=== TASK TO COMPLETE ===
Rewrite the records below as a numbered list, one line per item, with blank lines dropped and the pictures left out.
==============================
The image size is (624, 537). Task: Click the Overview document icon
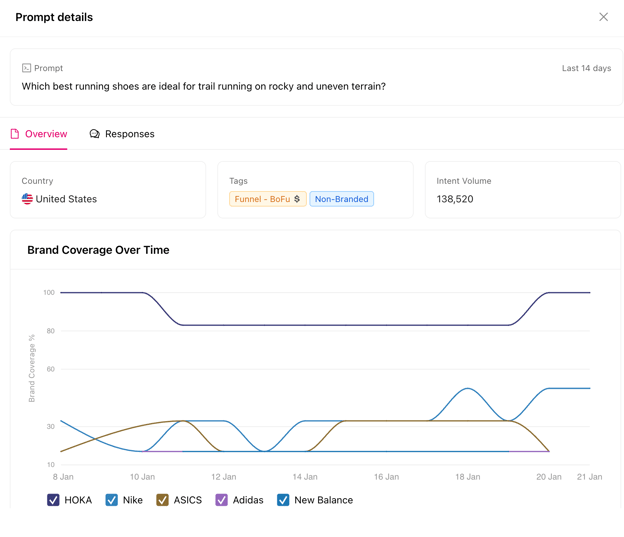click(15, 134)

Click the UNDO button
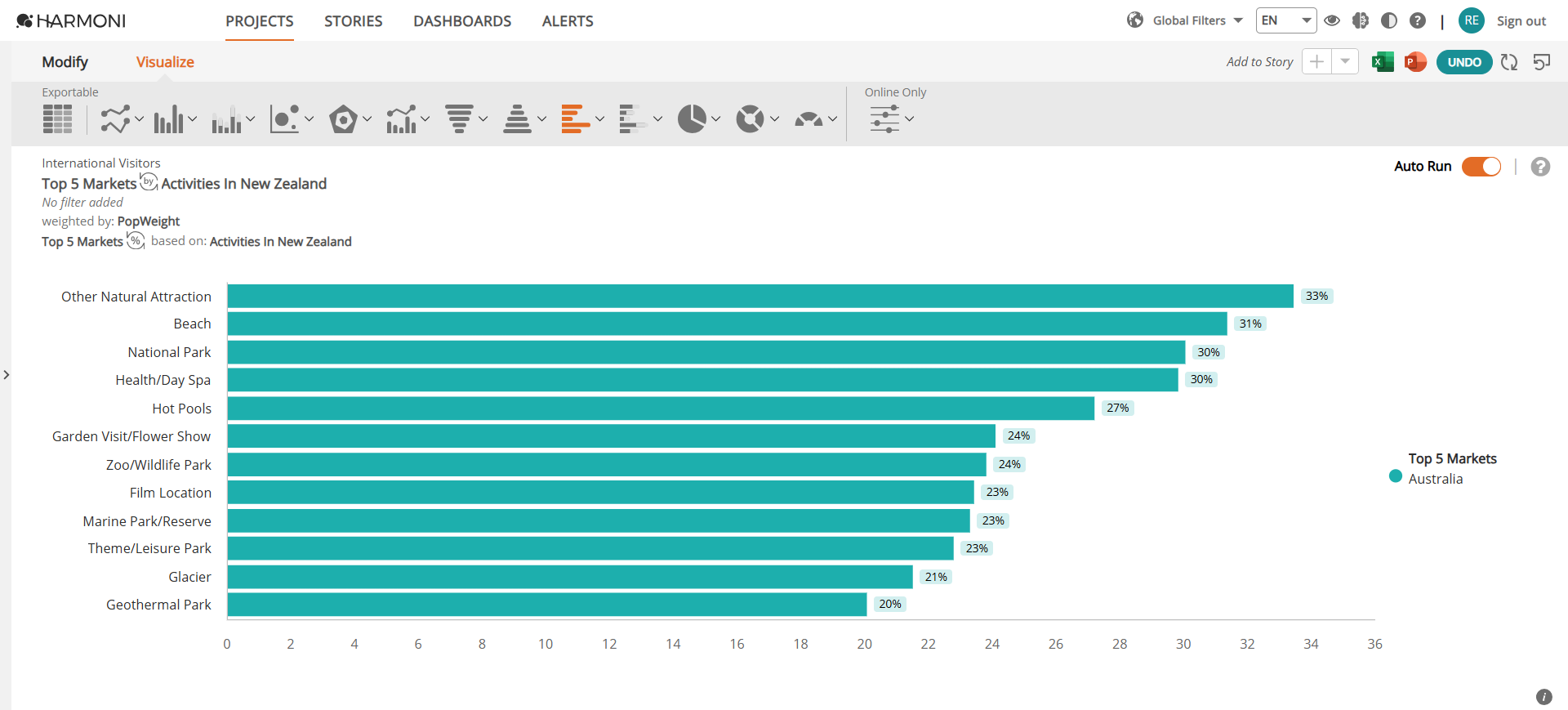click(x=1464, y=62)
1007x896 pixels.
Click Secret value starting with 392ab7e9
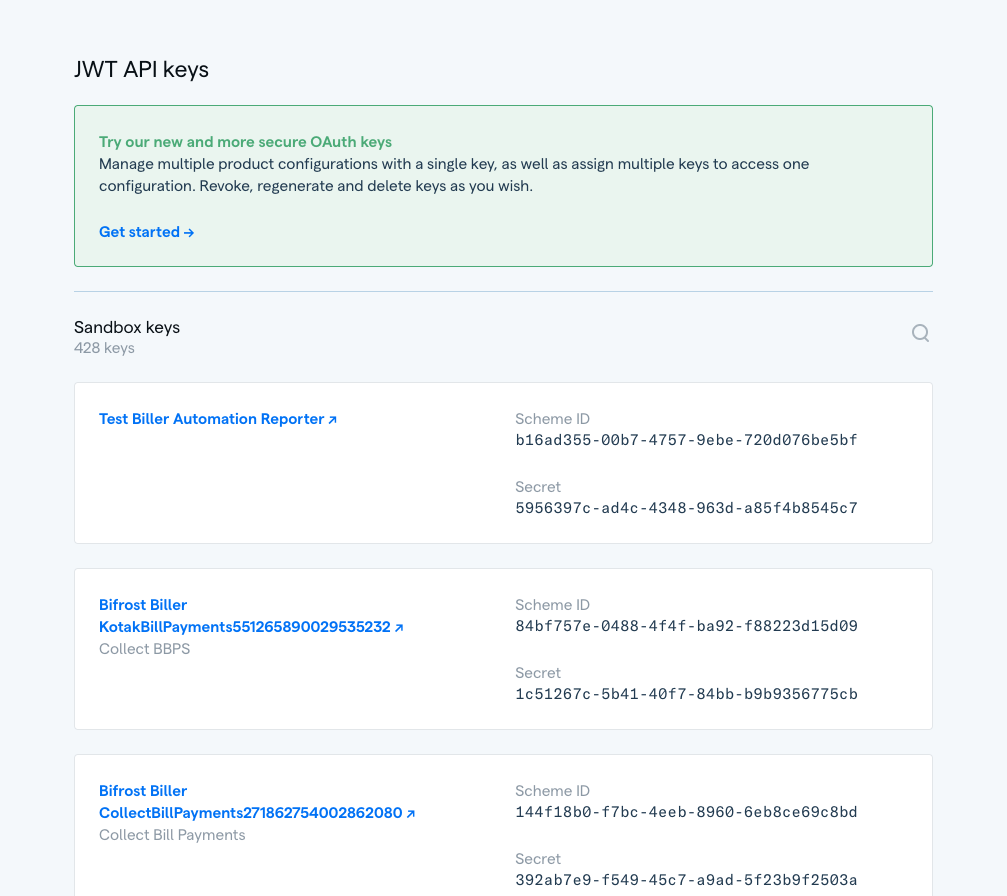pos(686,880)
==============================
=== ANSWER ===
1. The image size is (624, 537). Task: Click the Overview document icon
2. click(15, 134)
3. Click the UNDO button
4. click(x=1464, y=62)
5. 1007x896 pixels.
6. Click Secret value starting with 392ab7e9
7. pos(686,880)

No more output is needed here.